3. Correct each other with humility.

Blessed are the meek, for they shall inherit the earth. (Matthew 5:5)

Marriage, we all know, is sanctifying — perhaps more sanctifying than any other human relationship (although parents may sometimes wonder). Marriage sanctifies us for at least two great reasons: (1) a husband and wife see more of each other’s sin than anyone else could, and (2) the covenant ties us uncomfortably close for a lifetime, sins and all. We see the worst in each other and yet have nowhere to go.

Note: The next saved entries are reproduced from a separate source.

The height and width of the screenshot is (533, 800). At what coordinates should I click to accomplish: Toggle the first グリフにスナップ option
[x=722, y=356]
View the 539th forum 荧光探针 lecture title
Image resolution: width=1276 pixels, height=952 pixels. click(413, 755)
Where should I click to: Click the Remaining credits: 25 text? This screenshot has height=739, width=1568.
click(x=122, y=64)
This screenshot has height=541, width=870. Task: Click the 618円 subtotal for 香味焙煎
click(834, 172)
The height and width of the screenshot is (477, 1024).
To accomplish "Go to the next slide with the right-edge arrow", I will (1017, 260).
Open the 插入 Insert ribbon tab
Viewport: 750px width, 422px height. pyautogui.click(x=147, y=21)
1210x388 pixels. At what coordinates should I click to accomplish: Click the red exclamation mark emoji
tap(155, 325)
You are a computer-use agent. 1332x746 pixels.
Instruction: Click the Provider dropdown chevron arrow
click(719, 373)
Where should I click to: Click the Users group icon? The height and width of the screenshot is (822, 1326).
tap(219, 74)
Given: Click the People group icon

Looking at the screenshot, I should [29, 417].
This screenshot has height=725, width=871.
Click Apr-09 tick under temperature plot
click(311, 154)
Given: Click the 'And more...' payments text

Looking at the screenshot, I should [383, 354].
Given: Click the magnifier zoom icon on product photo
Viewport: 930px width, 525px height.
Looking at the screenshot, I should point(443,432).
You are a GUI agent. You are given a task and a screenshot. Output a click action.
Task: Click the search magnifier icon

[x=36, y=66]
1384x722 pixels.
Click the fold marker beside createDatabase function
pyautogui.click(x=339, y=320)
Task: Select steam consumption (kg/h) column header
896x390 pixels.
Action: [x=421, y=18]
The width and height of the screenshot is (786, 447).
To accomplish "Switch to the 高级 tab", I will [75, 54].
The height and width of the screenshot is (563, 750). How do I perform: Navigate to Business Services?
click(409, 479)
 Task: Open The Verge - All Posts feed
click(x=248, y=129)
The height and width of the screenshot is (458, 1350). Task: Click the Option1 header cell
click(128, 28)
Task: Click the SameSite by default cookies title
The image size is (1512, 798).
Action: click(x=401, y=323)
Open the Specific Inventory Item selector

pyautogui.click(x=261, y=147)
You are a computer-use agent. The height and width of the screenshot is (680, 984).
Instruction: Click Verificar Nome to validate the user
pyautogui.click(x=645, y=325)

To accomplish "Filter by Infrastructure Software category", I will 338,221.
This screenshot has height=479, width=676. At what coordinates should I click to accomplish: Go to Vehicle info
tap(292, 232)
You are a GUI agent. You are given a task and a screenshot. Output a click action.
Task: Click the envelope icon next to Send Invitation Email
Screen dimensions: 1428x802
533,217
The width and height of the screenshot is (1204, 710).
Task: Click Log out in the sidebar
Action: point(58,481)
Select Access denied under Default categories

How my wife responds to my sins has a disproportionate effect on how I see myself and my sin (and vice versa). As spouses, we sit at a critical, sensitive, and sometimes painful window into each other’s souls. The question is how we will handle that burden and privilege. Jesus tells us how:

Why do you see the speck that is in your brother’s eye, but do not notice the log that is in your own eye? Or how can you say to your brother, “Let me take the speck out of your eye,” when there is the log in your own eye? You hypocrite, first take the log out of your own eye, and then you will see clearly to take the speck out of your brother’s eye. (Matthew 7:3–5)

How different might our marriages be if we simply and consistently implemented these three verses? The longer we stare at any given speck — months, years, even decades — the harder it can become to see our own logs. In the vulnerability of marriage, it is all the more important to confront and correct each other with humility — with a patient awareness of our own failures and sins and a resilient hopefulness for change and growth.

4. Don’t murder each other.

Blessed are the peacemakers, for they shall be called sons of God. (Matthew 5:9)

We may assume that sexual immorality has ended more marriages than any other threat — and it surely has crushed and devoured many. I wonder, however, if unchecked anger has ended more.

You have heard that it was said to those of old, “You shall not murder; and whoever murders will be liable to judgment.” But I say to you that everyone who is angry with his brother will be liable to judgment. (Matthew 5:21–22)

“By all means, guard your marriage bed from adultery and pornography, but also guard it from your own anger.”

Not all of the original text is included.